» RECORDS FOR THIS TASK
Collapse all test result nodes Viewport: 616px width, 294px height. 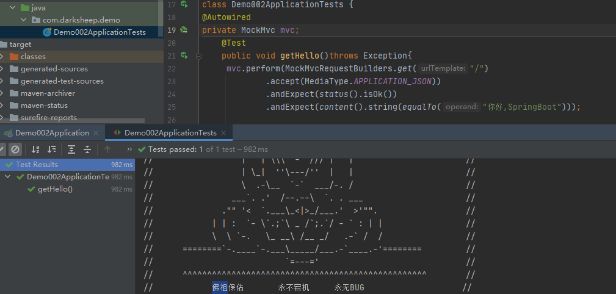(87, 149)
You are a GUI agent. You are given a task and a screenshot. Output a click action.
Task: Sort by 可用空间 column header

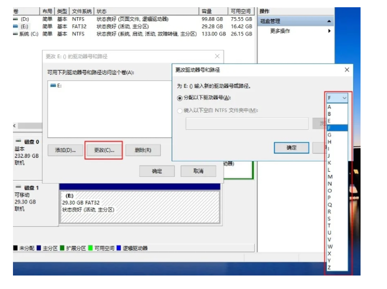point(241,11)
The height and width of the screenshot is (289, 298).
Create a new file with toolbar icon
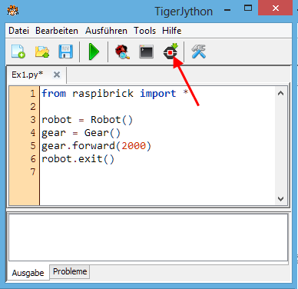point(18,51)
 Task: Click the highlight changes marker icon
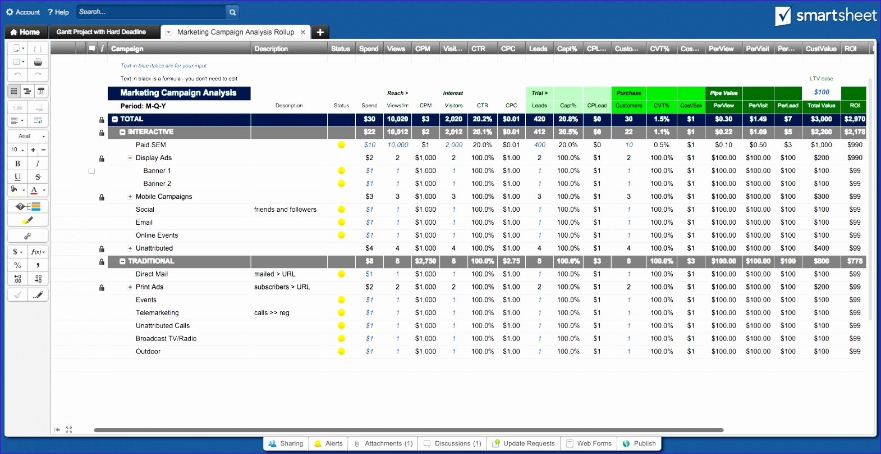pos(27,220)
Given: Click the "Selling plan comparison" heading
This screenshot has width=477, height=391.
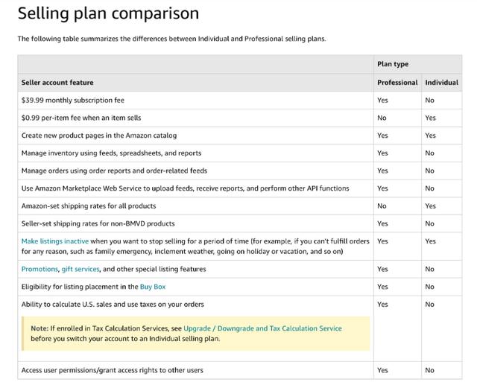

» EXERCISE OBJECTIVE
Write out the material word for word, from the line containing "Given: Click the" through the last line of the material, leaving out the pictures.

» OUTPUT BELOW
Given: Click the "Selling plan comparison" heading
This screenshot has width=477, height=391.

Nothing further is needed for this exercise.